Oh, and then let me get one of the bird trying to escape. (Don’t birds look up before they take off? Apparently, not all of them do. This one flew straight up into the bottom of 3B’s seat.)

Bye Bye Birdie. . .no, really

And just one more of just the bird. (I believe I actually said, “Hold it right there little guy, while I frame this.” As if I’m the Ansel Adams of camera phones.)

Finally, the bird just wobbled off across the street, bumbling through the air about eight inches above the pavement, rolling to a landing on the median.

As we walked away, I called my Mom and related Mama’s reaction to a bird landing in her son’s stroller.

Mom just laughed.

  • Those are some great shots! I’m surprised that bird got so cozy with you guys; I wonder if it’s a baby itself?

  • Those are awesome, Papa B! Nice to see 3B communing with nature’s animals at such a young age.

  • I can totally relate: I am always bemoaning the distancing effect of taking pictures, yet I constantly wish I had one with me.

    Isn’t is sad that we have to be scared of birds? Last month on a little walk I turned around and Rebecca was holding up a dead bird to show me. I think it was a catbird, since there are so many around here. I took it from her and we disposed of it in a respectful way, talking about how we were glad the bird had a good life (it was an adult and seemingly unharmed) and now it was in bird heaven. Then we ceremonially dumped it over the footbridge into the brook by our house.

    Then the kids had to share this experience with a woman walking her dog nearby. She told be to be careful of bird flu, West Nile, etc. I hadn’t even thought of that.

    Of course, I hadn’t thought about whether it was wise to put a dead bird in the brook upstream of where we play almost daily, either.

  • As the wife of a photography BFA, I can honestly say I understand both sides of this. We never have our “real camera” either. Thank god for camera phones!

--- Task requirements ---
1. List every remark in the bird post that is set inside parentheses.
2. Please print the part of the bird post that starts at the words "Oh, and then" and ends after "of 3B’s seat.)".
The data that come next have nothing to do with this.

--- Recorded information ---
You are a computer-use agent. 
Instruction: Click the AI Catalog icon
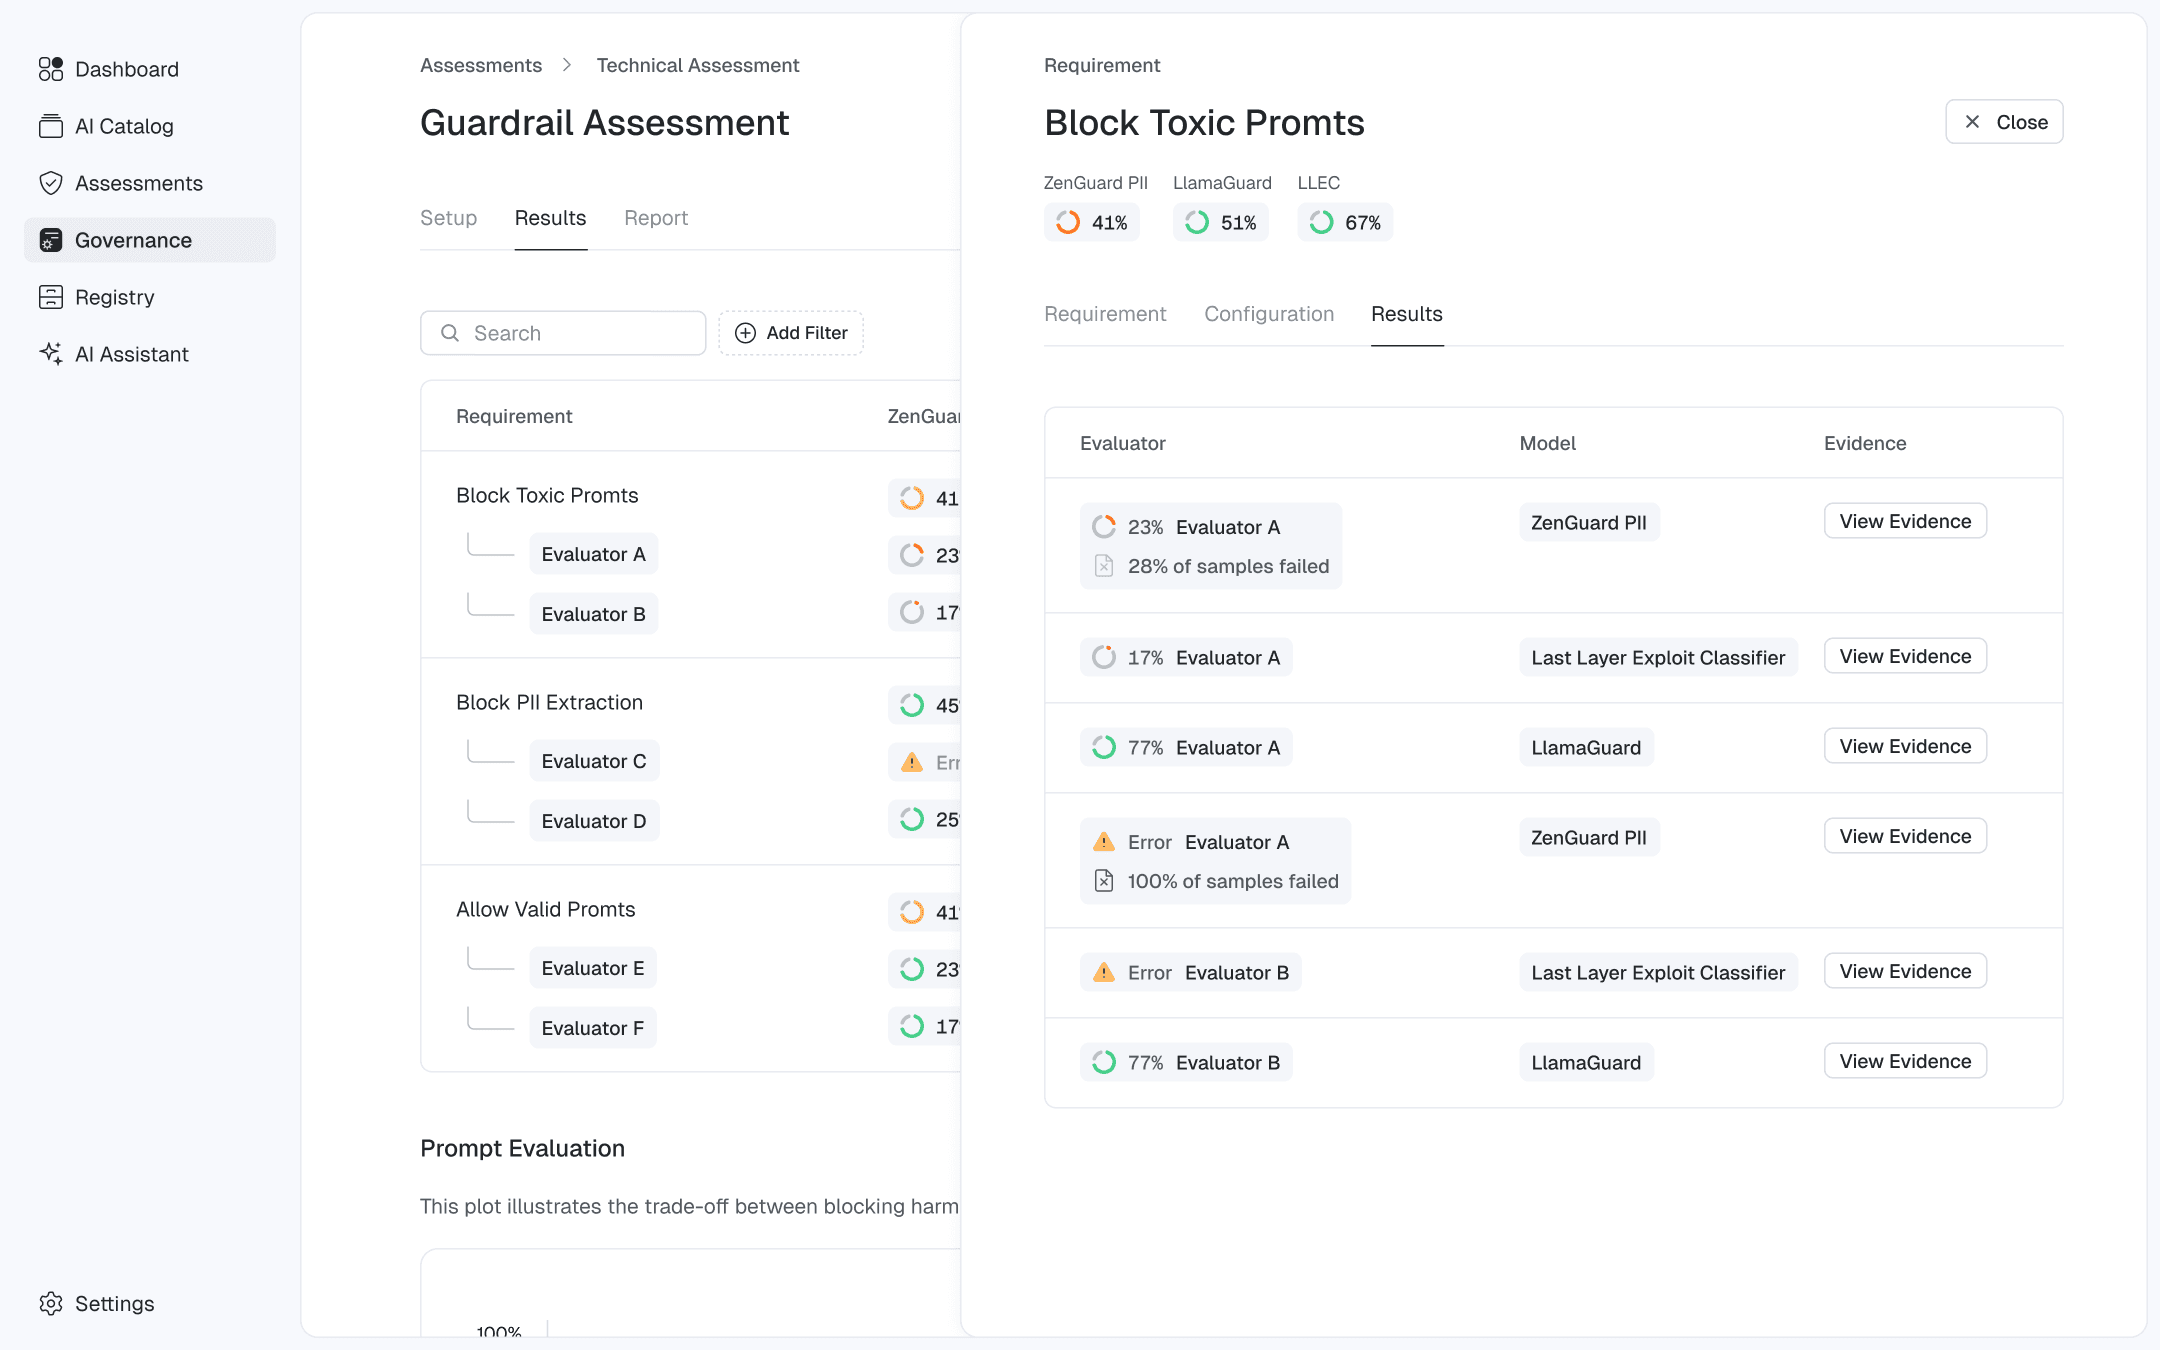click(50, 126)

--- Final answers ---
1.
- (Don’t birds look up before they take off? Apparently, not all of them do. This one flew straight up into the bottom of 3B’s seat.)
- (I believe I actually said, “Hold it right there little guy, while I frame this.” As if I’m the Ansel Adams of camera phones.)
- (it was an adult and seemingly unharmed)

2.
Oh, and then let me get one of the bird trying to escape. (Don’t birds look up before they take off? Apparently, not all of them do. This one flew straight up into the bottom of 3B’s seat.)